Puzzle time - Coconuts and a monkey

jon-nyc

Seriously try your hand at it for real. But yes that’s the right number.

taiwan_girl

I will have to think this, but looking at it quickly, each time the number of coconuts would have to be divided by 5. It couldn’t because each time you throw to monkey, it makes an non five number.

Hmmmmm. 🧐

Interesting to think

kluurs

You know he just assigned the problem to his strudents and then went back to struggling with performing the Fröhlicher Landmann with both hands.

Klaus

@kluurs said in Puzzle time - Coconuts and a monkey:

You know he just assigned the problem to his strudents and then went back to struggling with performing the Fröhlicher Landmann with both hands.

LOL

Actually, I performed it as "Angry Farmer who comes home drunk and beats his wife and kids".

Klaus

@jon-nyc said in Puzzle time - Coconuts and a monkey:

Seriously try your hand at it for real. But yes that’s the right number.

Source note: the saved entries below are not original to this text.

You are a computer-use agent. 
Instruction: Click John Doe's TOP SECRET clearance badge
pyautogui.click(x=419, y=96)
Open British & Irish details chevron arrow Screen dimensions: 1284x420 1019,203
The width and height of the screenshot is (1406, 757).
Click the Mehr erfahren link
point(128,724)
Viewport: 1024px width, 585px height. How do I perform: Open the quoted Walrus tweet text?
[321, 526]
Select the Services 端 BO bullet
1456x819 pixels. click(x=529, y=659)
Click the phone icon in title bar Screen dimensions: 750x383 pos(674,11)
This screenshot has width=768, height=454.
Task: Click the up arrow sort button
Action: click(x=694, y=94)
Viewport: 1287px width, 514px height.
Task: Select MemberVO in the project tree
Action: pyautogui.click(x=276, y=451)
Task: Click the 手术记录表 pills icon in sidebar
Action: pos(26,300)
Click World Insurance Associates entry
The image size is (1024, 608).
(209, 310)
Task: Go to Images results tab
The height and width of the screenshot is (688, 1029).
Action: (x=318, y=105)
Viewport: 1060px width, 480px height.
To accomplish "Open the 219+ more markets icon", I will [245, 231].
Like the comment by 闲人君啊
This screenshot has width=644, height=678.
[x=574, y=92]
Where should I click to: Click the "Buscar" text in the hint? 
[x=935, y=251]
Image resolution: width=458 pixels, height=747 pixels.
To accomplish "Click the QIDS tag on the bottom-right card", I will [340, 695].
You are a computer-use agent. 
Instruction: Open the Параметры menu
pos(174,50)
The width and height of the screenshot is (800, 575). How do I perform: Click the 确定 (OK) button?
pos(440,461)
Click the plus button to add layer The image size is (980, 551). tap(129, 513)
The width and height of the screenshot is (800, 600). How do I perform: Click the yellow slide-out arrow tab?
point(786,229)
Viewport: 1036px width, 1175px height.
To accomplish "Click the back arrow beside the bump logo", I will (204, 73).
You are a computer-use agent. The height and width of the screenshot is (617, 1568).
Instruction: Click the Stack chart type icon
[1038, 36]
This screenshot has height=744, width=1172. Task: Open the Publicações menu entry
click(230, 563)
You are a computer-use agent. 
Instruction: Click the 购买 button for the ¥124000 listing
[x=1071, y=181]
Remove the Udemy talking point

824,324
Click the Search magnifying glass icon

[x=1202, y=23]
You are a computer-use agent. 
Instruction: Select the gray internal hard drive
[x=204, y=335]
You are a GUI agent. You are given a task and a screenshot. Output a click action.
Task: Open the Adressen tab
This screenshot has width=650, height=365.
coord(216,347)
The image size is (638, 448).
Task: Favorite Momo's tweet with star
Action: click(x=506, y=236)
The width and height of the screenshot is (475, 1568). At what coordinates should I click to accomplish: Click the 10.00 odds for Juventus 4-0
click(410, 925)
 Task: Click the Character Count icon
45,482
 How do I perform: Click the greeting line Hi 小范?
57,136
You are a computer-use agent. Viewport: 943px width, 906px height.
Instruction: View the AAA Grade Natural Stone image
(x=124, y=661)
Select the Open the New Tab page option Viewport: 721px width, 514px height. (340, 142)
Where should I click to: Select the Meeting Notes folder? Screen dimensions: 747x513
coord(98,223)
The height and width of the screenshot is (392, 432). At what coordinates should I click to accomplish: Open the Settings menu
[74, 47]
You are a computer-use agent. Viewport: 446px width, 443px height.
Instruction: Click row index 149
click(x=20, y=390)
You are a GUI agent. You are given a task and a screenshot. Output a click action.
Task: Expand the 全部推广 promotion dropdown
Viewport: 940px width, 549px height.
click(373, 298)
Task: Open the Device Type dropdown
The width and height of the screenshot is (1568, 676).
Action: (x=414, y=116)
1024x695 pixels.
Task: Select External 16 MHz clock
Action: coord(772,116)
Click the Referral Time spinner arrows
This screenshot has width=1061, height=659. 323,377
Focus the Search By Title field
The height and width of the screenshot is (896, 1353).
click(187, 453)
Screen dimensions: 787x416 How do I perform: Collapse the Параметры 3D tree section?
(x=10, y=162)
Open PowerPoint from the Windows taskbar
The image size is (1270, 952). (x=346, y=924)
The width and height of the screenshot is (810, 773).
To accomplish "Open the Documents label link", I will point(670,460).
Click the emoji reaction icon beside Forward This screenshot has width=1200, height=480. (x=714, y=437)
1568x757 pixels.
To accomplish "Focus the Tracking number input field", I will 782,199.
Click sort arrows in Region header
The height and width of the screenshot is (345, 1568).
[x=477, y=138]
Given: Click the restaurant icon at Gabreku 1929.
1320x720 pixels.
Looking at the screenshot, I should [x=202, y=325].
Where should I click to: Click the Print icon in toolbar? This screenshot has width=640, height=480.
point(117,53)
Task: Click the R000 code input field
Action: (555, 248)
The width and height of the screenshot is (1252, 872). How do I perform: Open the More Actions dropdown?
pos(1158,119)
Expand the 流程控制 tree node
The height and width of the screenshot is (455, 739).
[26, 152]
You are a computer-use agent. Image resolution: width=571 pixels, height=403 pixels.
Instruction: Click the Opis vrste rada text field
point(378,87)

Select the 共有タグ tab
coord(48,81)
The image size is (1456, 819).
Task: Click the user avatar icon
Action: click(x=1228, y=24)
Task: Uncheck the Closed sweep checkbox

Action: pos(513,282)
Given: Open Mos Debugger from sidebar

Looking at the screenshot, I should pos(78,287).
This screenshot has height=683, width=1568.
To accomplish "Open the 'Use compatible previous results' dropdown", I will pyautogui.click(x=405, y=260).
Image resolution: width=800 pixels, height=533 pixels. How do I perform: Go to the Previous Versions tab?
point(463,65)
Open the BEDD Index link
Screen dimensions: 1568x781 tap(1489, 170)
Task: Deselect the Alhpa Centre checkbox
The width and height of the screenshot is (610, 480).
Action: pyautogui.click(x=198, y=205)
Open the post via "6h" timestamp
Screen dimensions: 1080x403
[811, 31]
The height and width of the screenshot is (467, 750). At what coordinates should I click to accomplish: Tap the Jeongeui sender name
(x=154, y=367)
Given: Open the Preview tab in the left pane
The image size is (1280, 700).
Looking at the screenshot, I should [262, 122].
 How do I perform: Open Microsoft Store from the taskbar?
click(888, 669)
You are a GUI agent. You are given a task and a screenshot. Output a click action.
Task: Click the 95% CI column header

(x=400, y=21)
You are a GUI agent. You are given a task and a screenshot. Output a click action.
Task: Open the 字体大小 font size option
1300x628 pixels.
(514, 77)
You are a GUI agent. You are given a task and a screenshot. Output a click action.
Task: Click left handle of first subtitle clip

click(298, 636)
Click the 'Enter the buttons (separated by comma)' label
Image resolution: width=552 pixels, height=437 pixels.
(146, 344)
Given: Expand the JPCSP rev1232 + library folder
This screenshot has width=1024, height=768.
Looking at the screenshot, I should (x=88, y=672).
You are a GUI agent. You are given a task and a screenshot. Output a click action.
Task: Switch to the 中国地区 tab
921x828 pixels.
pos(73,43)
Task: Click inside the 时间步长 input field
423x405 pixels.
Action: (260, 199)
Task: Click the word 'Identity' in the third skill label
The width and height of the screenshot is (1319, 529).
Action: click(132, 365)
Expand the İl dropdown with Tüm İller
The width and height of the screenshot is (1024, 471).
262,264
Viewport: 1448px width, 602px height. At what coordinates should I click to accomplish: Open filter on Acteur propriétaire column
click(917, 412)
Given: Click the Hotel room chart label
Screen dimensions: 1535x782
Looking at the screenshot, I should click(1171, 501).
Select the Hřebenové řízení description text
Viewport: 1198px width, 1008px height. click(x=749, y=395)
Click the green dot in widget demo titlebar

So you want me to actually think?

I'd say the key idea here is the observation that it is sufficient to consider "the rest are split equally among the five men". It is sufficient to demand that this number is integer. If it is, everything else will be integer, too, because it's all multiplication with 5 and addition of integers only (which preserves integer-ness).

Based on that idea, one can combine all the information given in the puzzle into a huge equation which however only has a single variable, namely the number of coconuts x. The result is the number of coconuts from the sentence quoted above, y.

When doing it in the most straightforward way, the equation gets very long and quite repetitive. It looks like this:

y = 0.2(x - 0.2(x-1) - 0.2(x-0.2(x-1)-2) - 0.2(x-0.2(x-1)-0.2(x-0.2(x-1)-2)-3)-0.2(x-0.2(x-1)-0.2(x-0.2(x-1)-2)-0.2(x-0.2(x-1)-0.2(x-0.2(x-1)-2)-3)-4)-0.2(x - 0.2(x-1) - 0.2(x-0.2(x-1)-2) - 0.2(x-0.2(x-1)-0.2(x-0.2(x-1)-2)-3)-0.2(x-0.2(x-1)-0.2(x-0.2(x-1)-2)-0.2(x-0.2(x-1)-0.2(x-0.2(x-1)-2)-3)-4)-5)-6)

This can be simplified (multiplying everything out) to:

y = 0.2(0.32768x-3.68928)

To turn this into a true linear Diophantine equation (with integer coefficients), this can be rewritten as:

32768x - 500000y = 368928

According to Bézout's identity, this equation has an integer solution if the greatest common divisor of 32768 and 500000 (which is 32) divides 368928. This is true hence a solution exists.

Such a linear Diophantine equation can be solved using a variant of the Euclid algorithm for greatest common divisor described here. Applying that method to the equation above yields the solution space

x = -55062504 + k*15625
y = -3608577 + k * 1024

The smallest x that is positive is for k = 3525:
-55062504 + 3525 * 15625 = 15621.

This is the result I already posted above.

Add or subtract 15625 ad libitum for other solutions.

Any questions?

(Presumably there's a way simpler solution that I don't see, but I think at least it is a solution)

Doctor Phibes

@Klaus said in Puzzle time - Coconuts and a monkey:

Any questions?

What is the airspeed velocity of an unladen swallow?

Axtremus

@jon-nyc said in Puzzle time - Coconuts and a monkey:

Seriously try your hand at it for real. But yes that’s the right number.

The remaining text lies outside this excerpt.